The following season, with Baroda taking on Gujarat in the Ranji Trophy, Joshi scored both his first century (104 runs in the first innings) and first half-century (an unbeaten 56 in the second innings). These proved to be his two highest scores as a first-class cricketer. (Note: The only other half-century Joshi would record would be in 1962, when he scored 52 runs in an innings.)

He appeared in all four matches of Baroda's run to the Ranji Trophy's semi-finals in the 1954/55 season. Despite a poor year as a batter, where he only managed 35 runs in four innings, he began showing promise as a bowler, taking nine wickets to lead Baroda that season; this included a six-wicket haul against Maharashtra. Following a single match for Baroda during the next season, Joshi took time away from cricket to take a scholarship in Italy.

==Career with Rajasthan==
Over two years after his last match with Baroda, Joshi returned to Indian cricket, this time with Rajasthan. Unlike at Baroda, where batting was a primary focus of his, Joshi focused on his leg break deliveries and his googly as a member of Rajasthan. He debuted with the side in the 1957/58 Ranji Trophy, starting a tenure as a first-class cricketer with the club that would last until 1977.

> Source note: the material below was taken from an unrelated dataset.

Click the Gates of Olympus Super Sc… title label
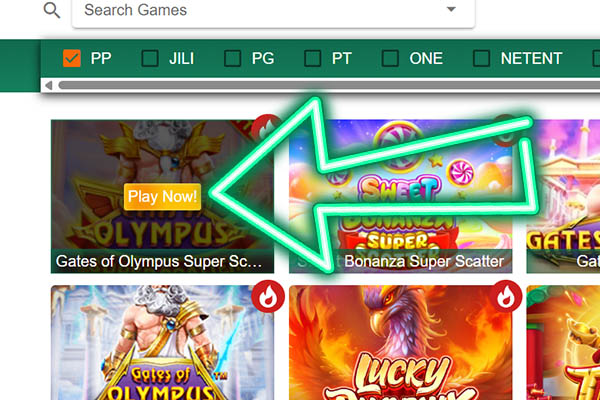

Joshi's first year with Rajasthan saw him lead the team with 15 wickets. Before the 1958/59 season, he was chosen to represent the Central Zone in a match featuring the touring West Indians, taking Conrad Hunte's wicket in both innings in the process. After another season of 15 wickets in 1959/60, Joshi was limited to seven matches over the next three years, with a combined ten wickets in those seasons; during the 1961-62 season, however, he did manage his only half-century with Rajasthan.

A return to form started in the 1963/64 season, where he took at least ten wickets in a year over eight of the next nine seasons. Joshi reached his peak bowling totals in 1965/66, when he took a career-best 30 wickets at an average of 23.86. For his efforts in that season, the 1966 Indian Cricket annual named him one of their five cricketers of the year.

Joshi appeared in his only Irani Cup match in 1968, when he was called to the Rest of India squad to replace an injured Vaman Kumar. In the match, he took a five-wicket haul in the first innings against defending Ranji Trophy champion Bombay, en route to his side winning by over 100 runs. Continuing to be one of Rajasthan's most useful bowlers, he recorded his lowest season average to that point in the 1971/72 season, with 21 wickets at a 17.19 average.

During a quarter-final defeat against Delhi in the 1974/75 season, the now-44-year-old Joshi recorded his best bowling totals in both a single innings and match when he took six wickets for 39 runs in the first innings and took 4 for 34 in the second for his only career occurrence of recording ten wickets in a match. Overall, he recorded 19 wickets in his three matches of that season at an average of 9.31, the lowest of any Indian cricketer that season with a minimum of 15 wickets taken. He ended his career with three matches in the 1975/76 season and, after not appearing the following year, two matches in the 1977/78 campaign. Overall, he ended his Rajasthan stint with 228 wickets, 654 runs, and 67 catches in 69 matches with the club.

==Personal life==
Joshi has two children, a boy and a girl, from a marriage that ended in 2022 when his wife died from COVID-19.

During his time on the Rajasthan cricket team, Joshi was also in charge of the fine arts department at Ajmer's Mayo College. Additionally, he has a career as a sculptor; in 2024, Mid-Day columnist Clayton Murzello commented on him being "award-winning" in that field.